Stored records

* * *

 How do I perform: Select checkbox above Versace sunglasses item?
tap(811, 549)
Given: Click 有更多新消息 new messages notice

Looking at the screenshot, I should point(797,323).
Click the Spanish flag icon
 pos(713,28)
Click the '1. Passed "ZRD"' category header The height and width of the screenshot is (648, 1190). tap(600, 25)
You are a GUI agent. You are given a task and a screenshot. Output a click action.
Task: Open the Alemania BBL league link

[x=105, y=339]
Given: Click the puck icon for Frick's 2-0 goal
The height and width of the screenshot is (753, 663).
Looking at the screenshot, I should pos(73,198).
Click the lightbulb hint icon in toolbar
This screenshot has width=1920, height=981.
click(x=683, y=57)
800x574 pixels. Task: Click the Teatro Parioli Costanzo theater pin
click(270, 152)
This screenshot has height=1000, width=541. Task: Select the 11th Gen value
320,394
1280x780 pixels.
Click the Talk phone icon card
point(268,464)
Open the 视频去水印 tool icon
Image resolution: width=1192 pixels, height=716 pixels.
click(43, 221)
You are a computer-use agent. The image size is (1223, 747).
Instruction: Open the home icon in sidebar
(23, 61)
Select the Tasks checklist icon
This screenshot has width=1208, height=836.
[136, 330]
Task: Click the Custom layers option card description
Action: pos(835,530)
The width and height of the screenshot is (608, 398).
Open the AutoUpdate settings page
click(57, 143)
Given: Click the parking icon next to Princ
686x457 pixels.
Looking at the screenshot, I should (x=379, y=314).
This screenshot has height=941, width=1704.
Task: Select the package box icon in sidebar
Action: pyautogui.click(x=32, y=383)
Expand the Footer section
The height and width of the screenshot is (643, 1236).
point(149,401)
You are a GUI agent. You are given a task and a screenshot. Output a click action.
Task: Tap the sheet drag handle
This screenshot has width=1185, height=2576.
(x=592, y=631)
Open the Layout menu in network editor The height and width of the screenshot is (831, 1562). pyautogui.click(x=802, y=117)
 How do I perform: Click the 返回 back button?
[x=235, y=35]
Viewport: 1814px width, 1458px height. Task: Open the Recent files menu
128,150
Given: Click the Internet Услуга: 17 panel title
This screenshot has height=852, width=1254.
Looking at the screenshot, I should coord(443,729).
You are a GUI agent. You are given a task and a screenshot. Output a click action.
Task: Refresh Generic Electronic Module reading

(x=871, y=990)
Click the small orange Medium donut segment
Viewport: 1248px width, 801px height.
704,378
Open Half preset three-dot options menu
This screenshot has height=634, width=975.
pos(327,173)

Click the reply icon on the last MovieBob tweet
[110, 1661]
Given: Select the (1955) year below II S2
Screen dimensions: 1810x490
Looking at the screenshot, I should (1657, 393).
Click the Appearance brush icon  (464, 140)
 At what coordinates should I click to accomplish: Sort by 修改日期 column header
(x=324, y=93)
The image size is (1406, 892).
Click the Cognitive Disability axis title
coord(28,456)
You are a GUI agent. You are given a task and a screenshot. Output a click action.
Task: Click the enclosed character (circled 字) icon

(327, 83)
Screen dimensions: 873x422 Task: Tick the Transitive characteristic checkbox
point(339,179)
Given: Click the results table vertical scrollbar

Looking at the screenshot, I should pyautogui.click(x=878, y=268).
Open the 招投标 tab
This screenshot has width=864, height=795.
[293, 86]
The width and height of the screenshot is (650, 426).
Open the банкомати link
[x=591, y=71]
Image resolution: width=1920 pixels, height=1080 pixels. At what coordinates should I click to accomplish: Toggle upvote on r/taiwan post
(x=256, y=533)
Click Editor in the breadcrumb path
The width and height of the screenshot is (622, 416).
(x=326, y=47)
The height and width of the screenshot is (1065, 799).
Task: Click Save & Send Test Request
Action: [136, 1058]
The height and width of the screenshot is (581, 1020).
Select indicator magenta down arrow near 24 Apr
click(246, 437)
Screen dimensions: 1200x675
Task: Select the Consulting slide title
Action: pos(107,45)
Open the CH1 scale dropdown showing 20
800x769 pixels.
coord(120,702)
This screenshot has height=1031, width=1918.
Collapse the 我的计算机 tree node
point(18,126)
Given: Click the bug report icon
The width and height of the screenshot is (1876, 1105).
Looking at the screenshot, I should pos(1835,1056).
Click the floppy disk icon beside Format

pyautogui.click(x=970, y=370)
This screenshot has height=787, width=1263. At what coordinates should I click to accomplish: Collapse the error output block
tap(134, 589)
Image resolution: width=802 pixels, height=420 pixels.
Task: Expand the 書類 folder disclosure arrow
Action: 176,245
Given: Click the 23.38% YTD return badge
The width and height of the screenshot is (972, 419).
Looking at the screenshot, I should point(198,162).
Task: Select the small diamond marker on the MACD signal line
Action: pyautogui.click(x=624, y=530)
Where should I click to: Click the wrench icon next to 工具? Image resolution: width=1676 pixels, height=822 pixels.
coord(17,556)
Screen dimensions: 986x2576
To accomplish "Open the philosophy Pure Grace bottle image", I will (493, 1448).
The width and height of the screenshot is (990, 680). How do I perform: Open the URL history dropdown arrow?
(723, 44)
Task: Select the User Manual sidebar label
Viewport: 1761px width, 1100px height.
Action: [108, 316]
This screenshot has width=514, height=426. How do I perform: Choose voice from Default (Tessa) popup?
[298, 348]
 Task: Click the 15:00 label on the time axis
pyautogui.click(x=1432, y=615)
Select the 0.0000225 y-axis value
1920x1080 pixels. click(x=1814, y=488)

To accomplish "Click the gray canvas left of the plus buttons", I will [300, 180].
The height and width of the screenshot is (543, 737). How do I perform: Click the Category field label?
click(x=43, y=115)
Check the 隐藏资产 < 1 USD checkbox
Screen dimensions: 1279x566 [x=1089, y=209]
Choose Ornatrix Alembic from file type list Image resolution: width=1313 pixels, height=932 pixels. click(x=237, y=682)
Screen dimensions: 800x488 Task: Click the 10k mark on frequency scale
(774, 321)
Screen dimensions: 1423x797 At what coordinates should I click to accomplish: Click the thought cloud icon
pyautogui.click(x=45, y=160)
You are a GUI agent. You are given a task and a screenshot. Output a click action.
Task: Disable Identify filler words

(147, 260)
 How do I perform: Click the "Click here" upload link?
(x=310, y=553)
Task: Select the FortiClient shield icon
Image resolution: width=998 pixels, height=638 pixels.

* * *

**AIM OF THE TASK:** In the entries above, the lines between the one holding "Given: Click 有更多新消息 new messages notice" and the one holding "Given: Click the puck", inclusive, are to be printed exactly as written, and those alone.

**ANSWER BOX:**
Given: Click 有更多新消息 new messages notice

Looking at the screenshot, I should point(797,323).
Click the Spanish flag icon
 pos(713,28)
Click the '1. Passed "ZRD"' category header The height and width of the screenshot is (648, 1190). tap(600, 25)
You are a GUI agent. You are given a task and a screenshot. Output a click action.
Task: Open the Alemania BBL league link

[x=105, y=339]
Given: Click the puck icon for Frick's 2-0 goal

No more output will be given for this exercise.